##### Items #####

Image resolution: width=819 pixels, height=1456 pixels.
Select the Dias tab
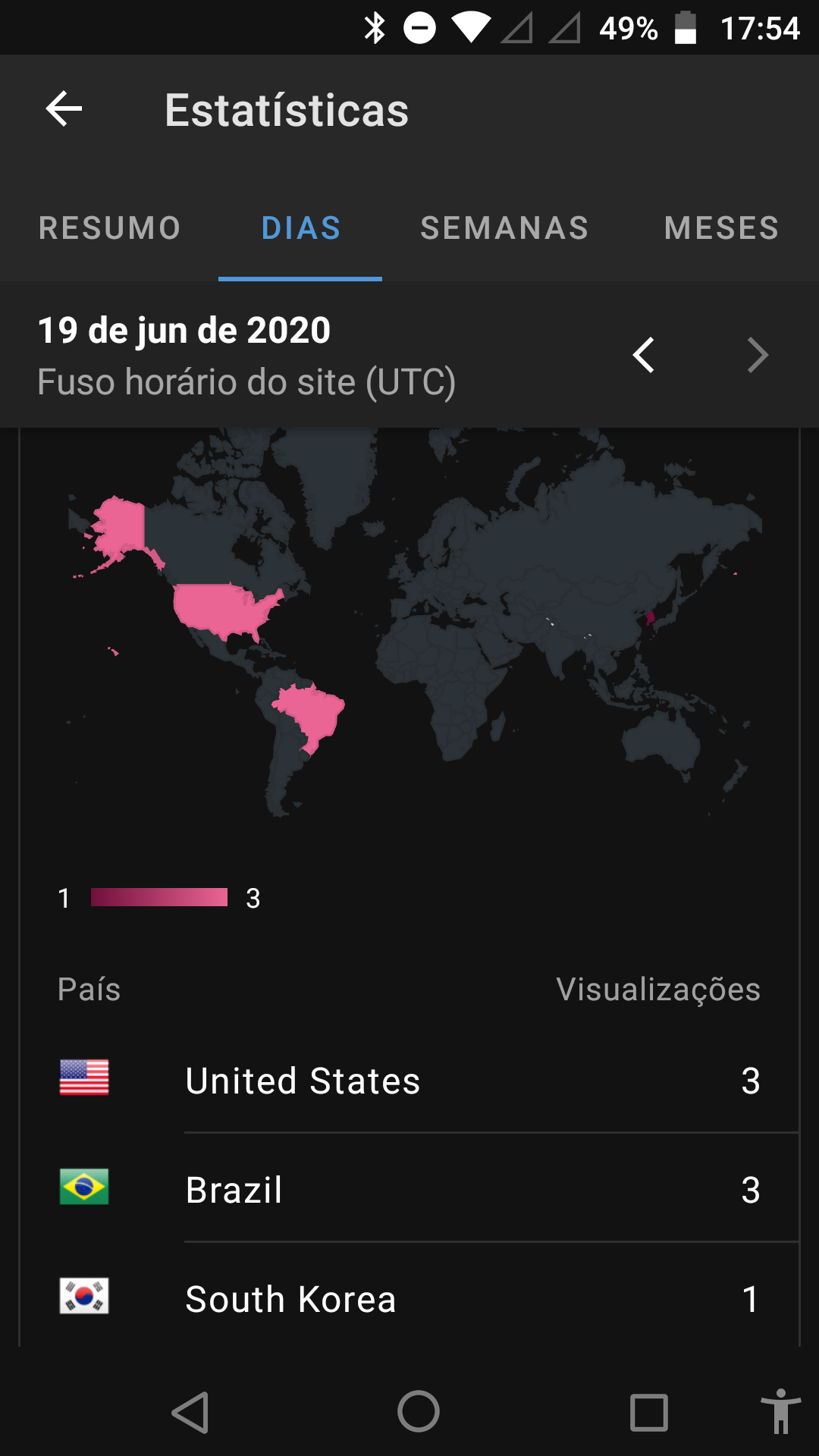pos(301,228)
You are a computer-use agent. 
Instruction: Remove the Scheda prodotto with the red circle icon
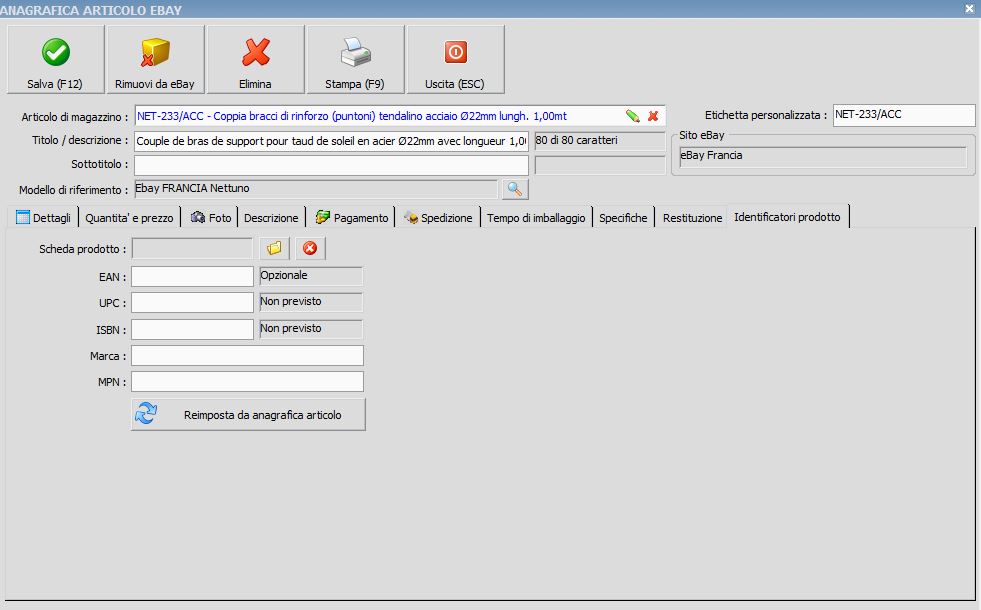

#####

Your task.
Format every line of the material above as a numbered list. Leave out blank lines and pictures.

Task answer.
1. Image resolution: width=819 pixels, height=1456 pixels.
2. Select the Dias tab
3. pos(301,228)
4. You are a computer-use agent. 
5. Instruction: Remove the Scheda prodotto with the red circle icon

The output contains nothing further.